I ultimately decided to try out the “Custom Yellow Bling” badge reel and when it arrived, the real thing was even cuter than the pictures:

BadgeBloom

The reel attached to my uniform using a swivel alligator clip in the back:

BadgeBloom clip

There are four things I really loved about my BadgeBloom:

  1. Aesthetics. Hands down, this is a much more attractive option than our standard issue hospital badge holders. I felt like it gave me a chance to personalize my scrubs, especially since we have uniform colors. 
  2. Retractable reel. We use our badges for almost everything. They clock us in and out, they log us into the computers, they give us access to some point of care equipment (glucometers and such). It was important to me that my badge remain accessible and that it be on a retractable cord for ease of use.
  3. Solid materials. I’ve worn flimsy badge holders before. The ones that make you worry that the clip isn’t going to last the night. I’ve worn my BadgeBloom for two weeks now, through multiple shifts. I’ve abused it and used it (see Reason #2). And I am nowhere near worrying that it’s on the verge of falling apart. I have some peace of mind knowing that my badge is in it for the long haul. 
  4. The creator’s spirit. Not only is Melissa a nurse and an awesome person, but she donates a portion of her sales to the Save Abandoned Babies Foundation, which provides information and resources about Illinois’ safe haven law. Plus, she has a French Bulldog named Vader. ‘Nuf said.

The only negative for me was that often the holder gets weighed down and flips over, leaving the cute design out of sight. I don’t know if this could be solved with a different style of clip (or maybe my badges and pins are just too damn heavy). As sturdy as it feels, I’m bummed that I don’t get to show it off more.
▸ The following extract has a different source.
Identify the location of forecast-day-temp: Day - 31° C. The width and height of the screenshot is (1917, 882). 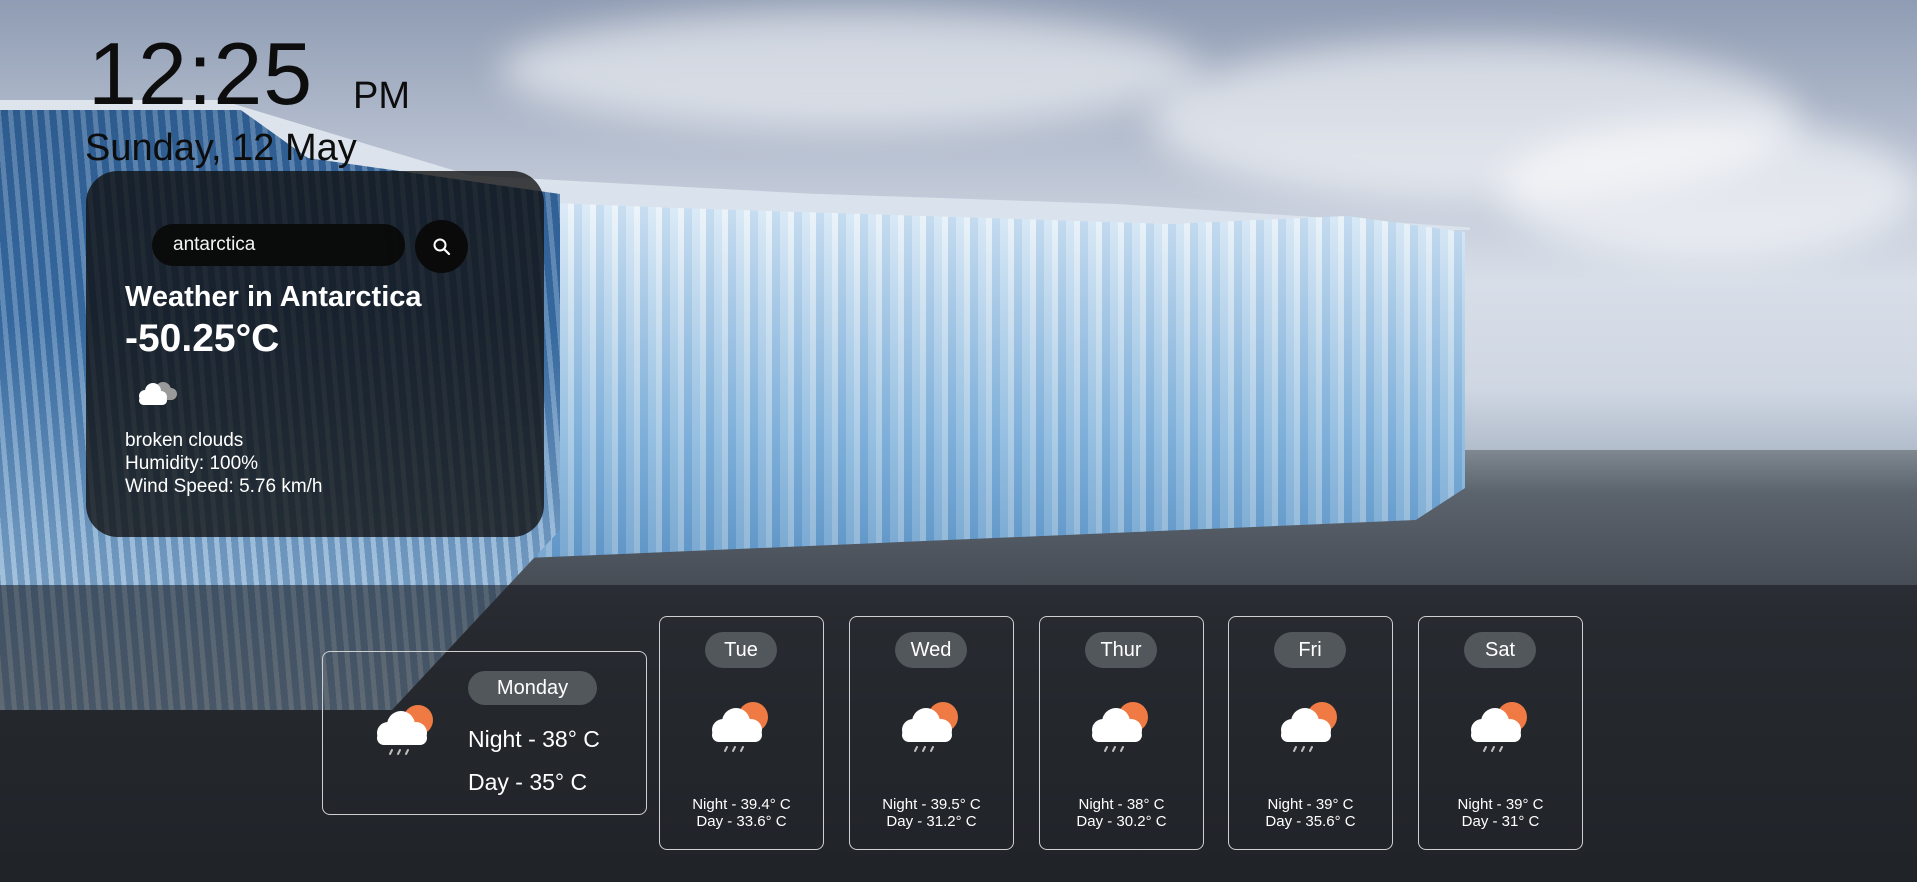
(1500, 822).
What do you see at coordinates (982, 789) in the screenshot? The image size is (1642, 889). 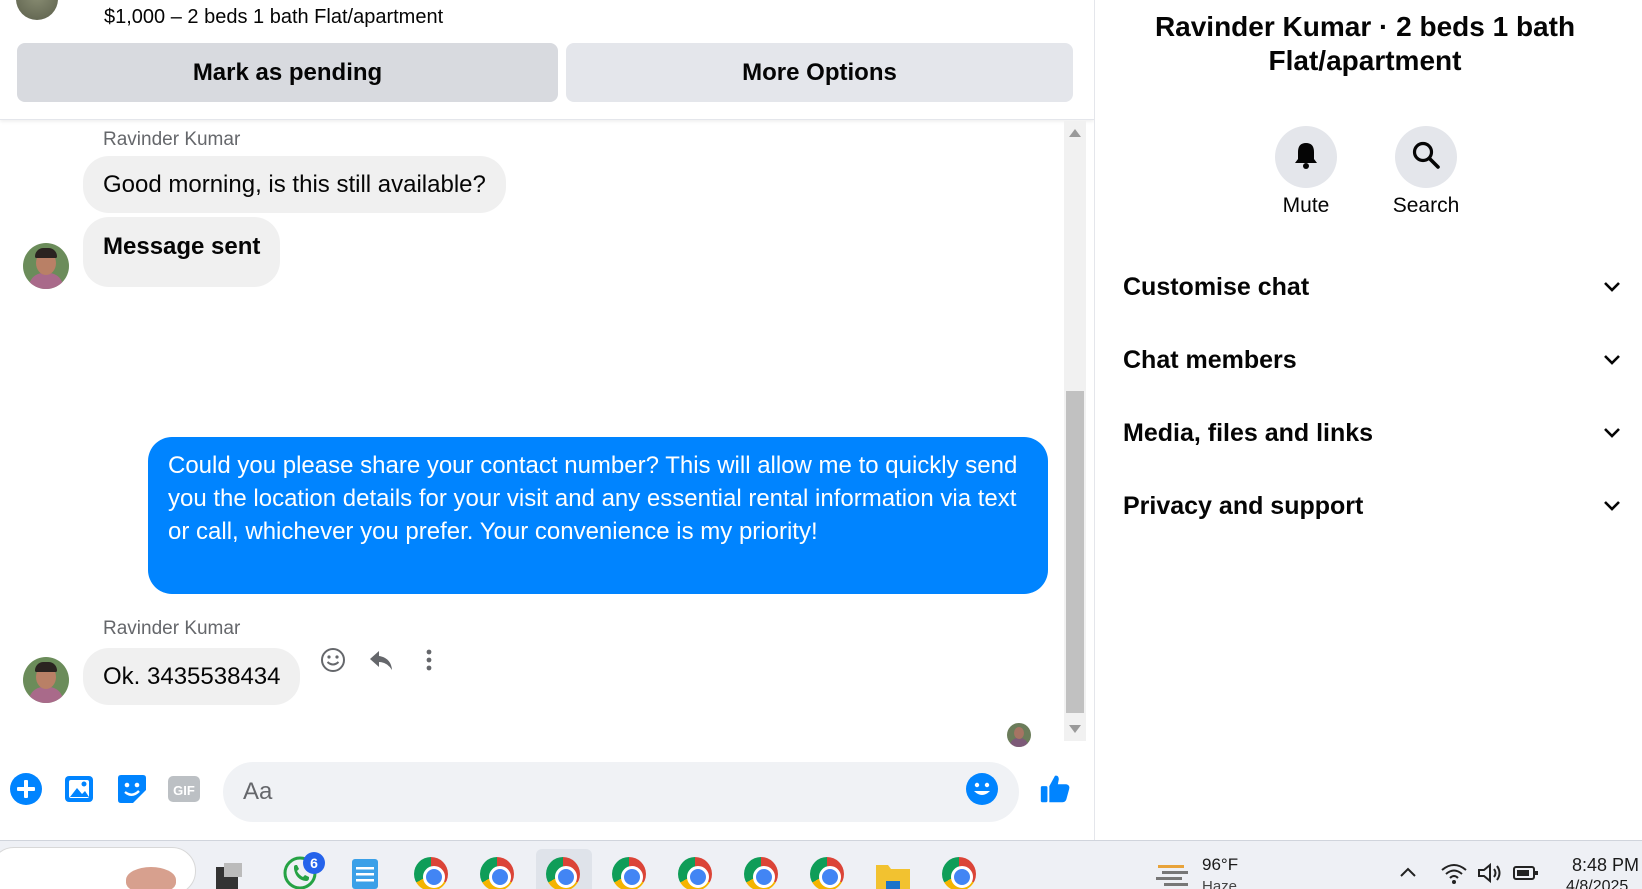 I see `emoji-icon` at bounding box center [982, 789].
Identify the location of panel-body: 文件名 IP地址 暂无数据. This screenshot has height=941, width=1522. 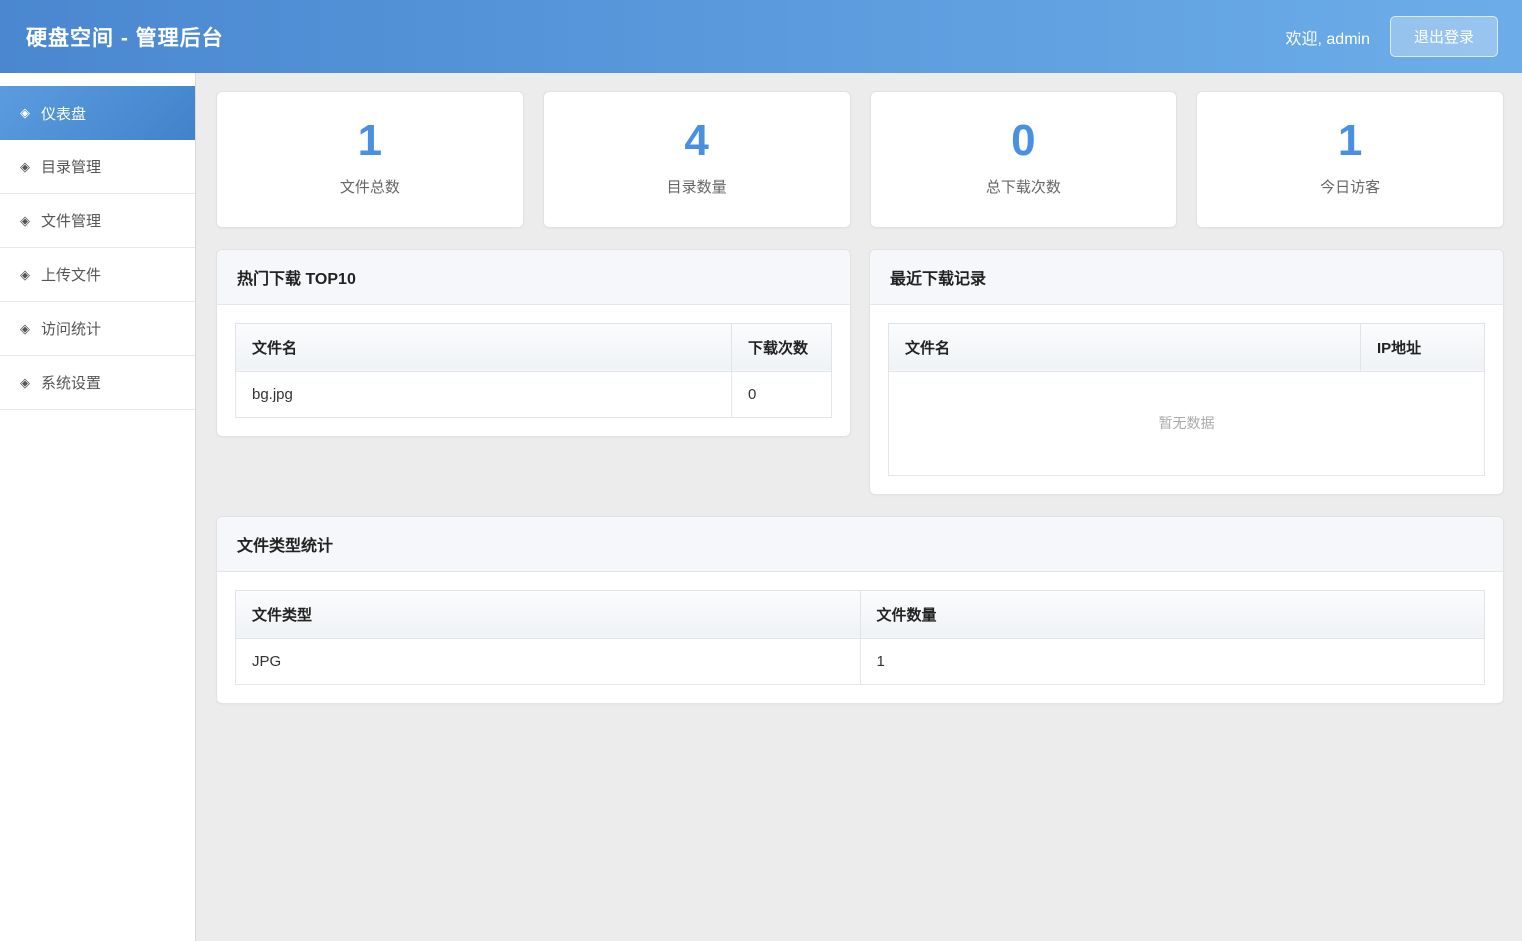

When all is said and done, I would (and will) buy more BadgeBlooms in the future. There are some adorable holiday options that have already appeared on my stocking wish list. ;-)

***DEADLINE EXTENDED: Now it’s your turn to WIN a BadgeBloom of your own! Check out Melissa’s Etsy shop and come up with a new design you’d like to wear. Melissa’s favorite idea will win! You have until February 22 at 11:59 PM EST to enter.

Check out BadgeBlooms on Facebook for coupons and special offers. You can also follow @BadgeBlooms on Twitter!

*Note: All product reviews are my opinion and mine alone. I was not paid or perked for this review, except for receiving this product for my personal use, so that I could offer honest and informed feedback.


Feb
01

I’m Alive!

Sorry I have been so MIA on here. I have been working ungodly hours and racking up the overtime. My paycheck will be happy but I am pooped!

One more week of this nonsense and then I get to take a little break. Back soon, I promise!